-- Task requirements --
Repeat exactly the lines beginning at the one that contains "Task: Open the notifications bell icon" and running to the end of the material. Omit the pictures.
- - - - - - -
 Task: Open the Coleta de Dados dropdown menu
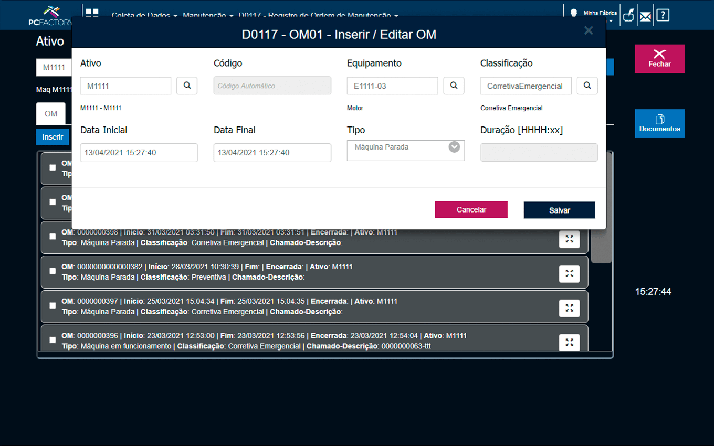(x=144, y=16)
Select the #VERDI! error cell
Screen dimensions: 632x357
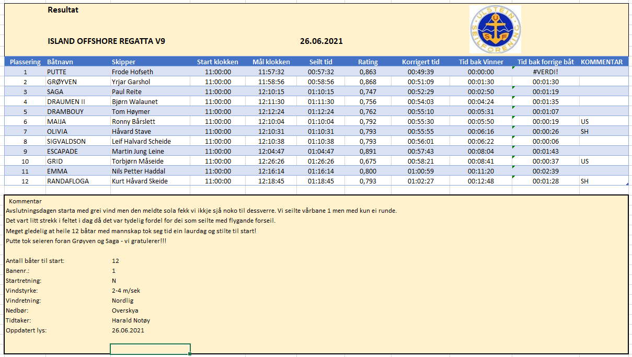546,72
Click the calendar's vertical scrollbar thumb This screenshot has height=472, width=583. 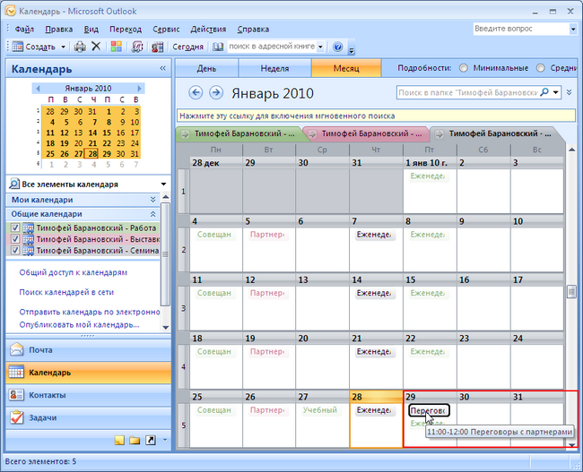tap(570, 291)
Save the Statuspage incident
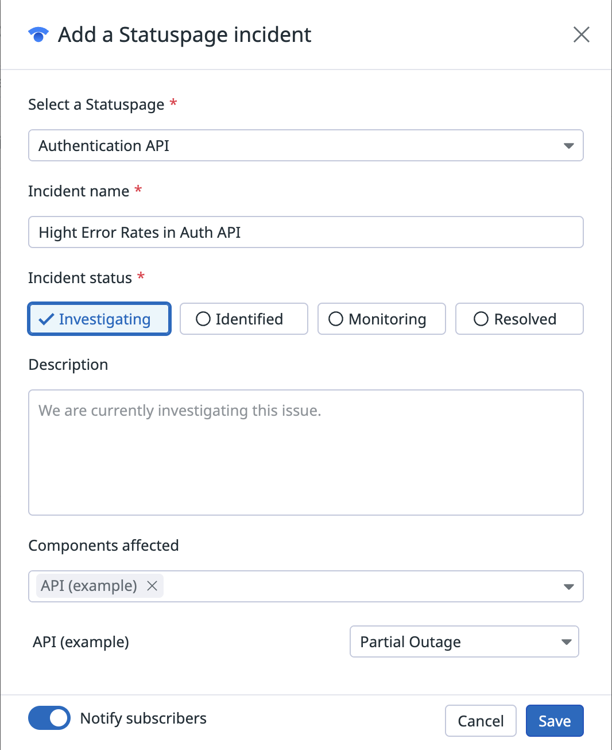 click(554, 721)
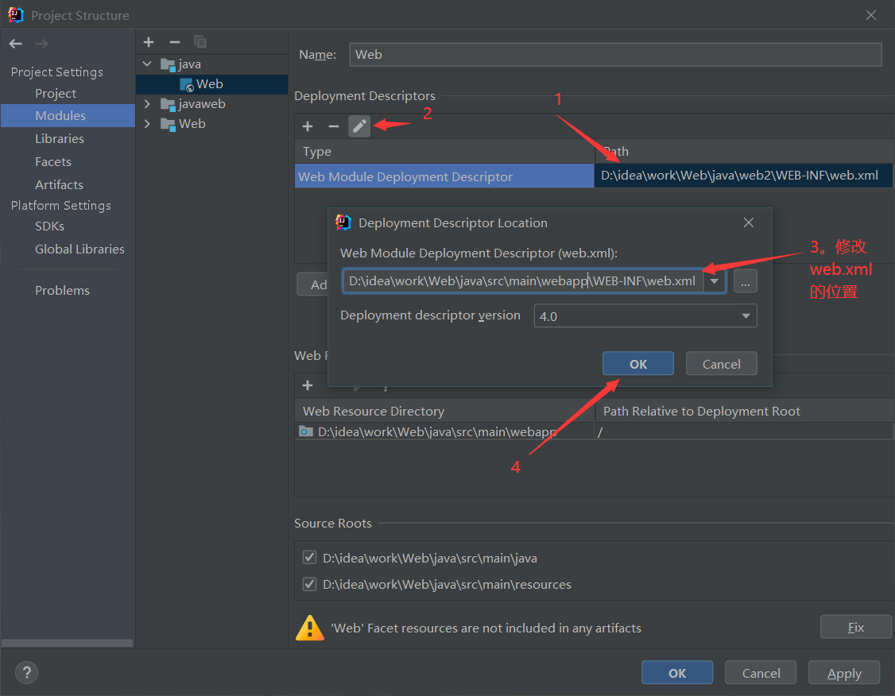Navigate back with the left arrow icon

pyautogui.click(x=14, y=43)
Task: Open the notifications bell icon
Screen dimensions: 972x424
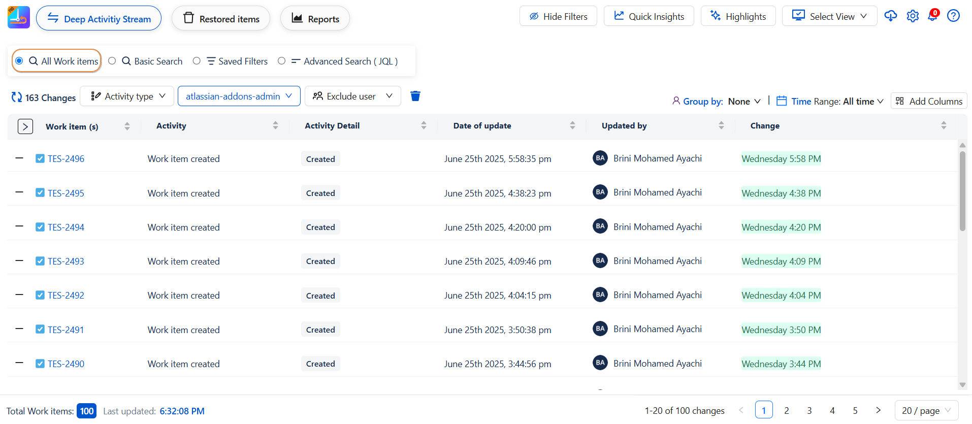Action: (932, 16)
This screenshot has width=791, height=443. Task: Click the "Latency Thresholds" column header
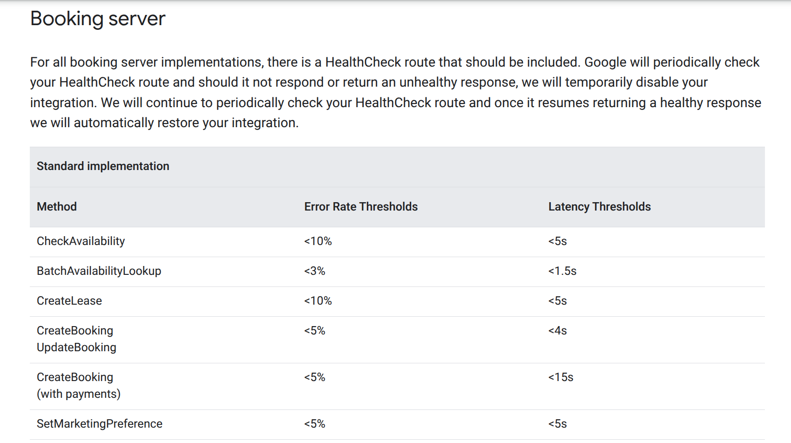pyautogui.click(x=599, y=207)
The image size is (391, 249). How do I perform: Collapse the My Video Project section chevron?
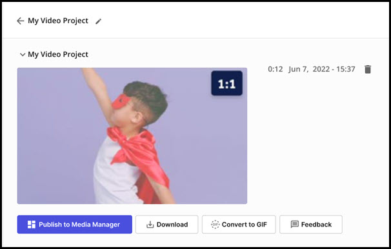23,55
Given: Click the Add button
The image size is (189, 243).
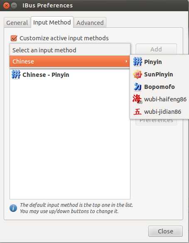Looking at the screenshot, I should 156,49.
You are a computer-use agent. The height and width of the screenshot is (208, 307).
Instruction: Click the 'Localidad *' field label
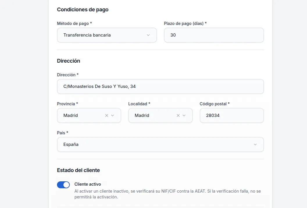click(x=139, y=104)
- - - - - - -
-- Reply --
Task: Open the notifications bell icon
Screen dimensions: 972x424
Action: (932, 16)
This screenshot has width=791, height=443. Task: Click the "Latency Thresholds" column header
pyautogui.click(x=599, y=207)
The image size is (391, 249). How do I perform: Collapse the My Video Project section chevron?
23,55
Given: Click the Add button
The image size is (189, 243).
Looking at the screenshot, I should 156,49.
You are a computer-use agent. The height and width of the screenshot is (208, 307).
Instruction: Click the 'Localidad *' field label
click(x=139, y=104)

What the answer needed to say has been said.